Concretezza in progetti e attività
La complessità dei casi di abusi e violenze contro le donne si evidenzia constatando la frequenza purtroppo sempre elevata dei fatti resi alla cronaca e delle richieste di aiuto presentate. Sostenere le donne che subiscono tali aggressioni è un impegno importante e delicato per tutti gli aspetti collegati e CADMI vi si dedica sin dalla sua costituzione nel 1986.
Per conoscerne principi e scopi, intervistiamo Cristina Carelli, Coordinatrice Generale CADMI e Lucia De Cicco, Operatrice Accoglienza.
Ascolto e comprensione sono elementi basici che instaurate con le donne che vi contattano. Come sviluppate le relazioni personali?
«La nostra metodologia dell’accoglienza si fonda sulla relazione fra donne, sull’ascolto, sull’assenza di giudizio, sulla fiducia nella forza e nelle risorse che le donne richiamano quando scelgono di riportare la propria vita in un percorso di autonomia e consapevolezza che restituisca loro la libertà annientata dalla violenza. La relazione che si crea è per noi imprescindibile ed è la cifra che segna e accompagna le donne che accogliamo».
Infondere coraggio e proporre soluzioni specifiche ad abusi e violenze sono fattori importanti di supporto. Quali iniziative avete sviluppato?
«Le donne il coraggio lo trovano già quando fanno la scelta di rivolgersi a un centro antiviolenza. Noi stiamo accanto a loro, sosteniamo le loro scelte, siamo una risorsa che mette a disposizione del desiderio, delle necessità e della progettualità delle donne il supporto, legale, psicologico, formativo, lavorativo, indispensabile a fornire loro tutela e sostegno, a valutare insieme il rischio e il pericolo cui ciascuna di loro è esposta, a fornire soluzioni abitative per un percorso di uscita dalla violenza in sicurezza nelle nostre case rifugio con l’intervento delle istituzioni e associazioni della rete antiviolenza del territorio».
La violenza di cui ci occupiamo si realizza in un contesto di “vicinanza”
Le aggressioni fisiche e psicologiche contro le donne si verificano in vari ambiti, familiare, lavorativo, sessuale, economico. Quante donne e quanti casi avete seguito?

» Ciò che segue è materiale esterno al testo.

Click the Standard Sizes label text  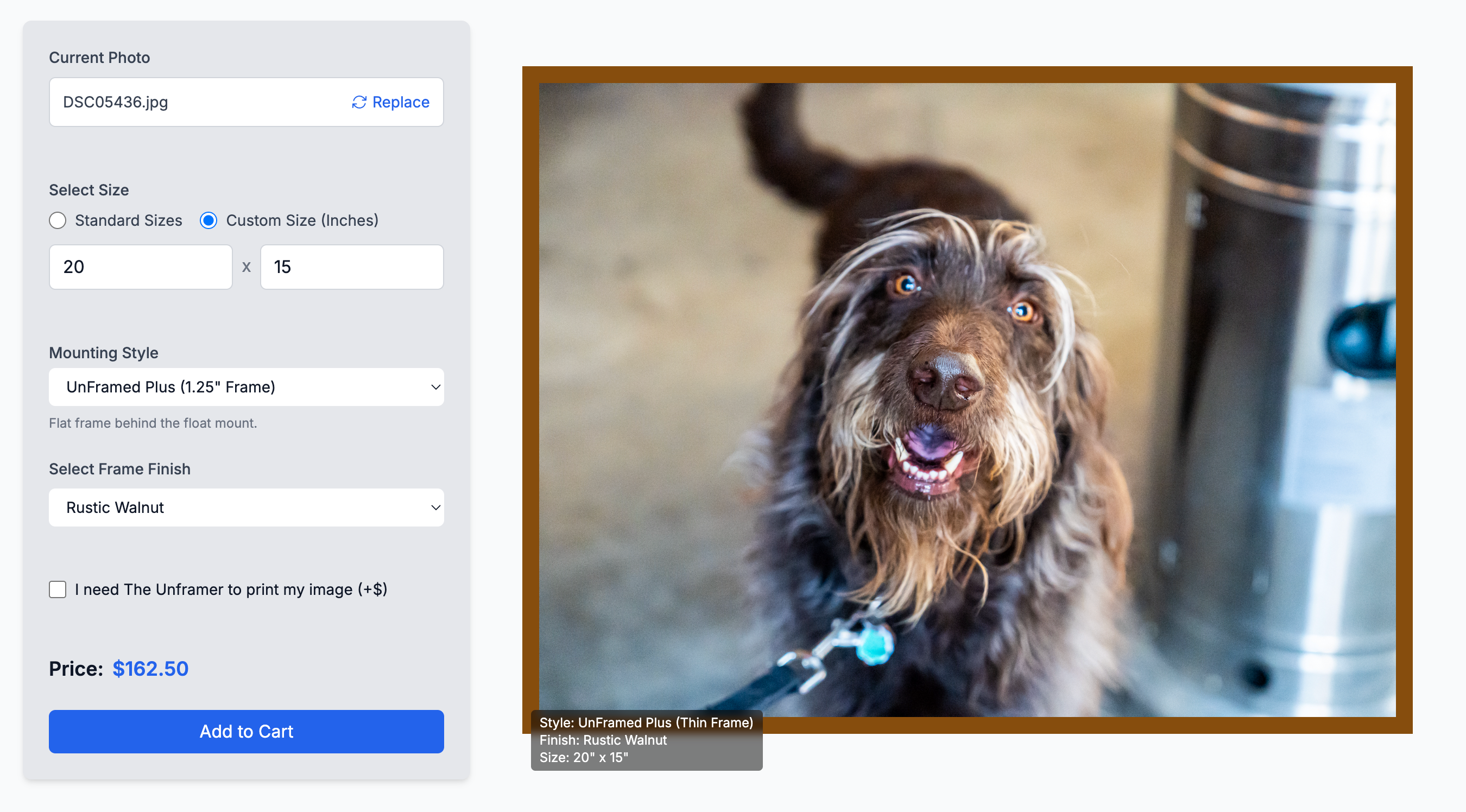(x=129, y=221)
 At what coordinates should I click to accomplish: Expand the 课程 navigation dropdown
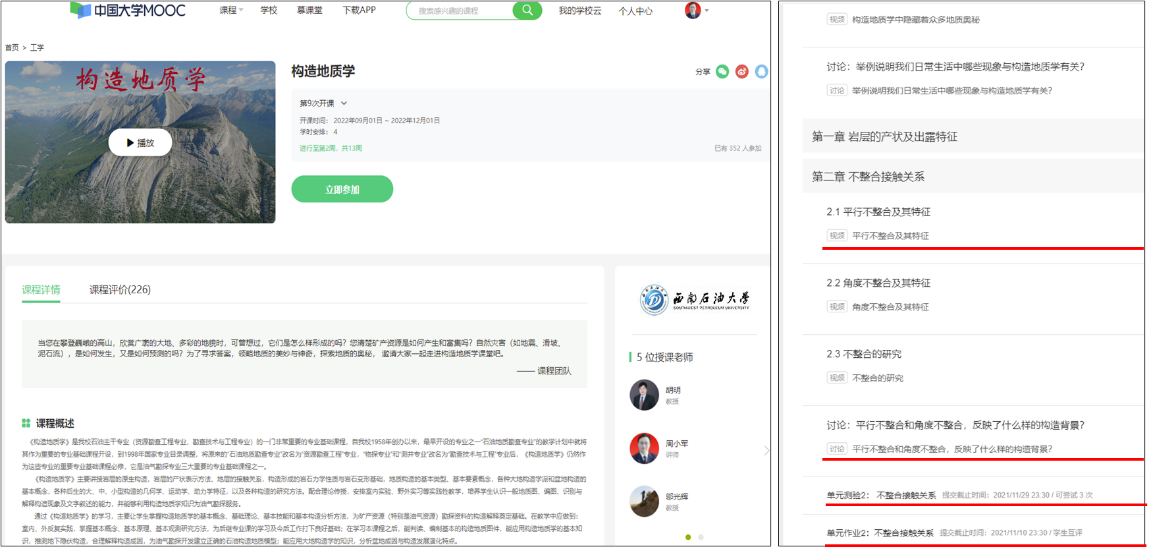(x=231, y=10)
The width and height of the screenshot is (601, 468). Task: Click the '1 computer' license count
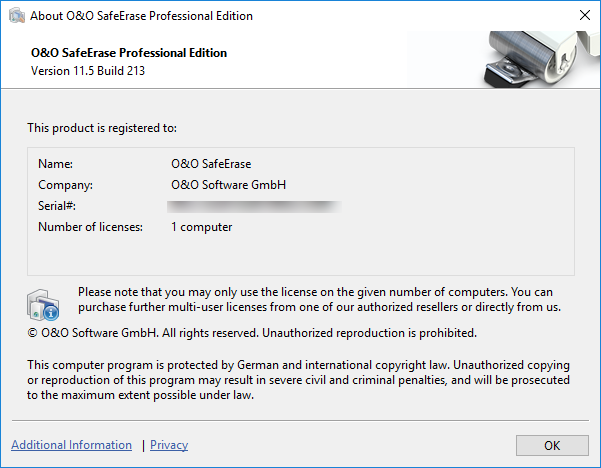point(201,227)
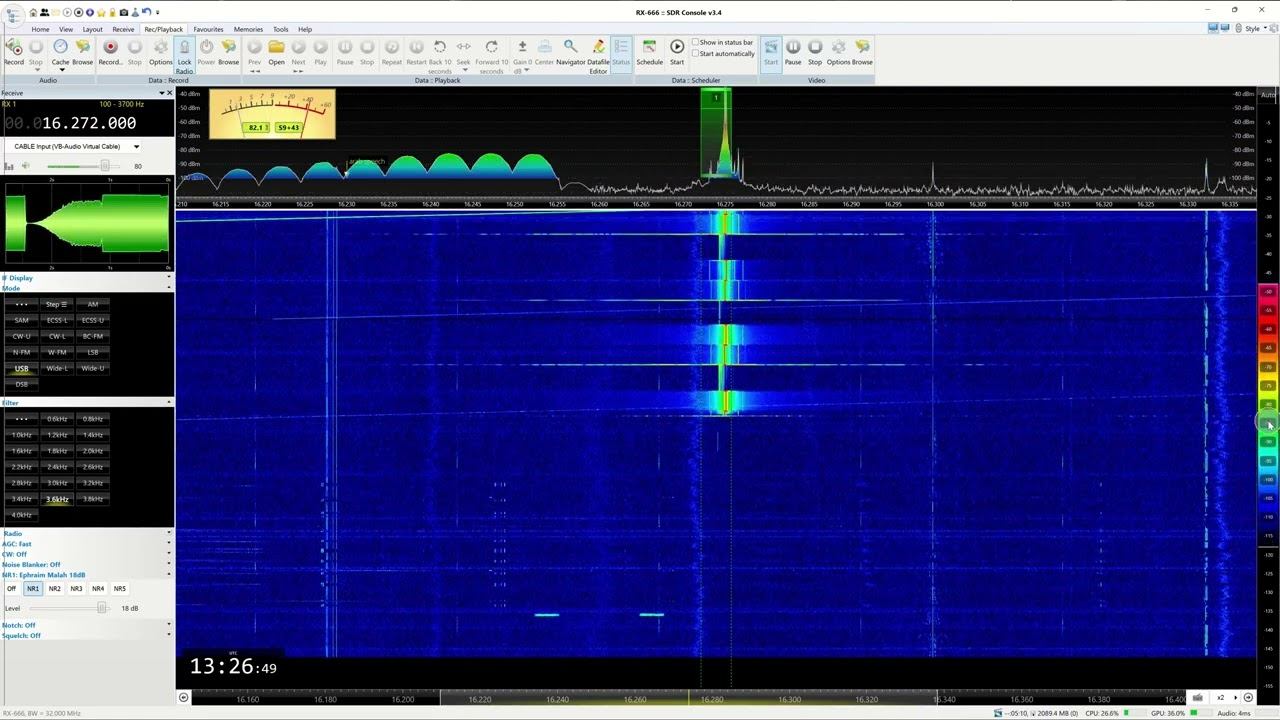
Task: Expand the Style dropdown
Action: coord(1252,29)
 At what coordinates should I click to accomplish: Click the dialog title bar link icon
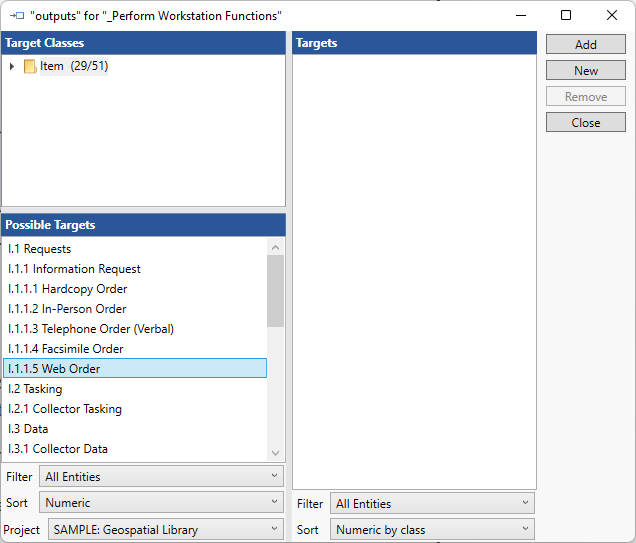point(16,16)
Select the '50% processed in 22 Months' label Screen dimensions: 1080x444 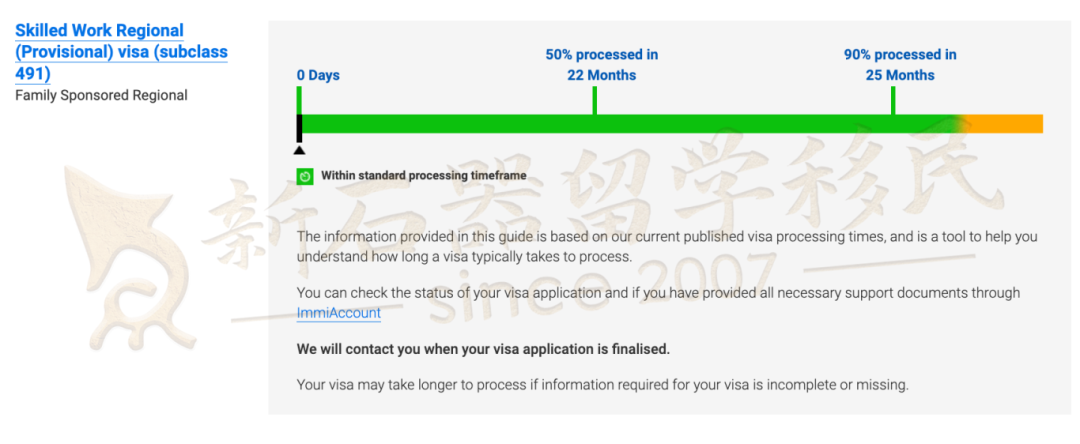602,65
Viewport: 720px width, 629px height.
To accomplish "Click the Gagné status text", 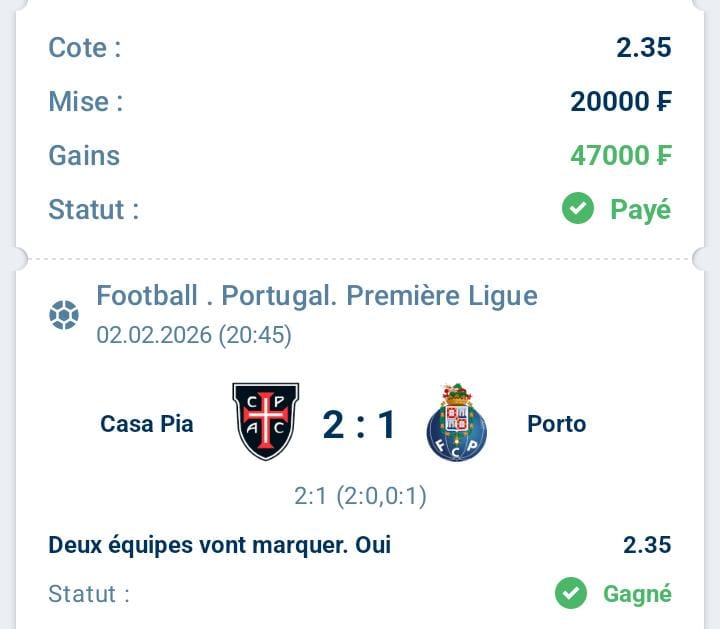I will pyautogui.click(x=637, y=594).
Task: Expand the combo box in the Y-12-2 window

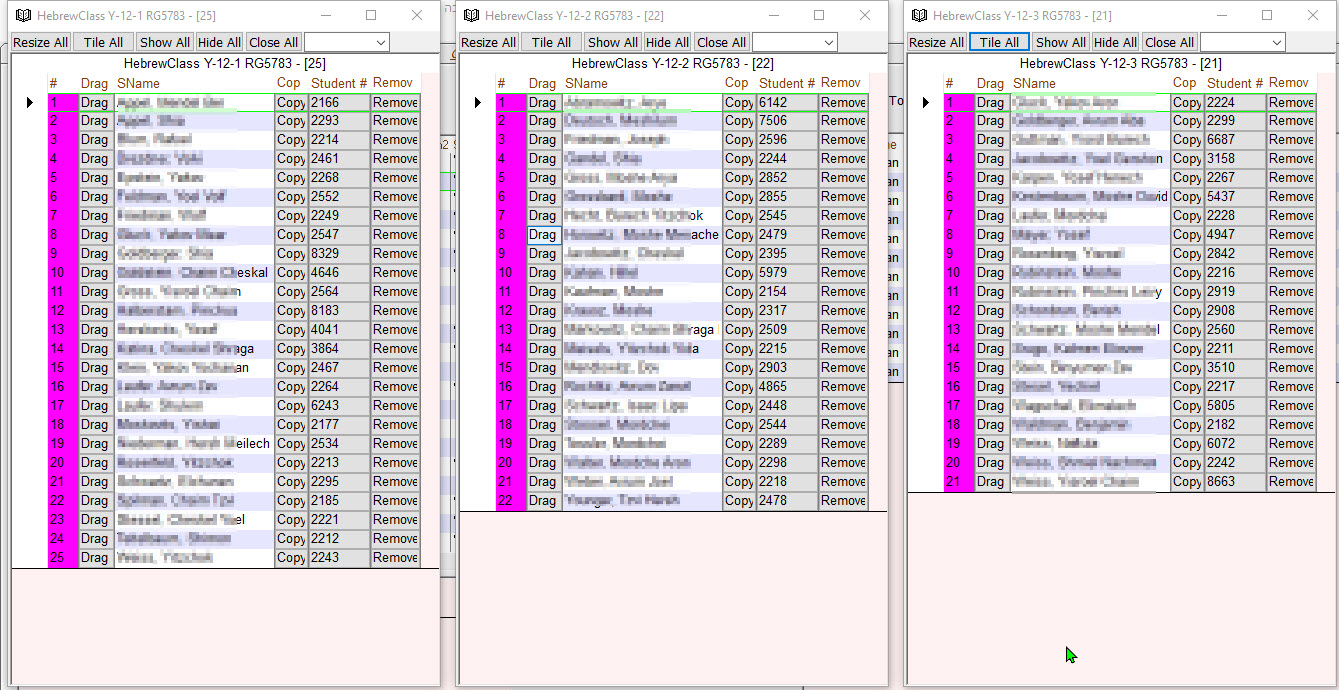Action: (x=828, y=42)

«Abbiamo accolto circa 35.000 donne in quasi 36 anni di attività. Si tratta di donne che nella stragrande maggioranza dei casi hanno vissuto una violenza nel contesto della relazione intima o prossima: i maltrattanti sono partner, mariti, padri, familiari, amici, colleghi, datori di lavoro. Le donne vivono un paradosso che di per sé è una forma di violenza: da quelle relazioni si aspettano rispetto, riconoscimento, progettualità condivisa, sicurezza e invece vi ritrovano l’esatto contrario.
Negli ultimi anni sono in aumento le donne migranti e le giovani, così come le donne anziane. Questo è un dato che leggiamo positivamente: le donne escono prima dalla violenza; abbiamo raggiunto anche le comunità delle donne migranti; abbiamo agito sulla cultura favorendo un percorso di rottura dei vincoli imposti e/o autoimposti, se pensiamo alle donne anziane».
A novembre 2021 avete organizzato un convegno sull’importanza delle parole nel contrasto alla violenza e una campagna di comunicazione. Quale il contenuto del messaggio scelto?
«Pensiamo che chi comunica abbia una grande responsabilità, tenuto conto della moltitudine dei mezzi di comunicazione e della pervasività di alcuni di essi. Mai come per il tema della violenza maschile sulle donne si deve pretendere che chi comunica si formi e acquisisca la consapevolezza necessaria a tradurre in parole e immagini, una presa di distanza dai giudizi e dagli stereotipi che ancora oggi stigmatizzano le donne come corresponsabili della violenza che vivono, rivittimizzandole e riducendole a categoria delle donne deboli, vittime per costituzione, predisposte a subire violenza perché emarginate (le povere, le migranti, le poco acculturate, le instabili psichicamente). In questo modo si conferma e si alimenta il pensiero comune che le vuole distanti da noi, quando invece i dati confermano che la violenza è trasversale. Le stesse categorie si riproducono anche nella descrizione del maltrattante, per il quale si cercano regolarmente giustificazioni: era geloso, era distrutto per la separazione, era un bravo padre.
Abbiamo bisogno di comunicatori che non normalizzino la violenza. Abbiamo bisogno di sdoganare alcune forme di violenza ancora invisibili: la violenza psicologica, la violenza economica, le molestie, la violenza sessuale all’interno della coppia».
Quali iniziative per il 2022?
«Abbiamo lanciato il progetto Work and Freedom, Lavoro e Libertà, finanziato da Kering Foundation, che prevede il collocamento nel mondo del lavoro delle donne e ci vedrà coinvolte per i prossimi 3 anni».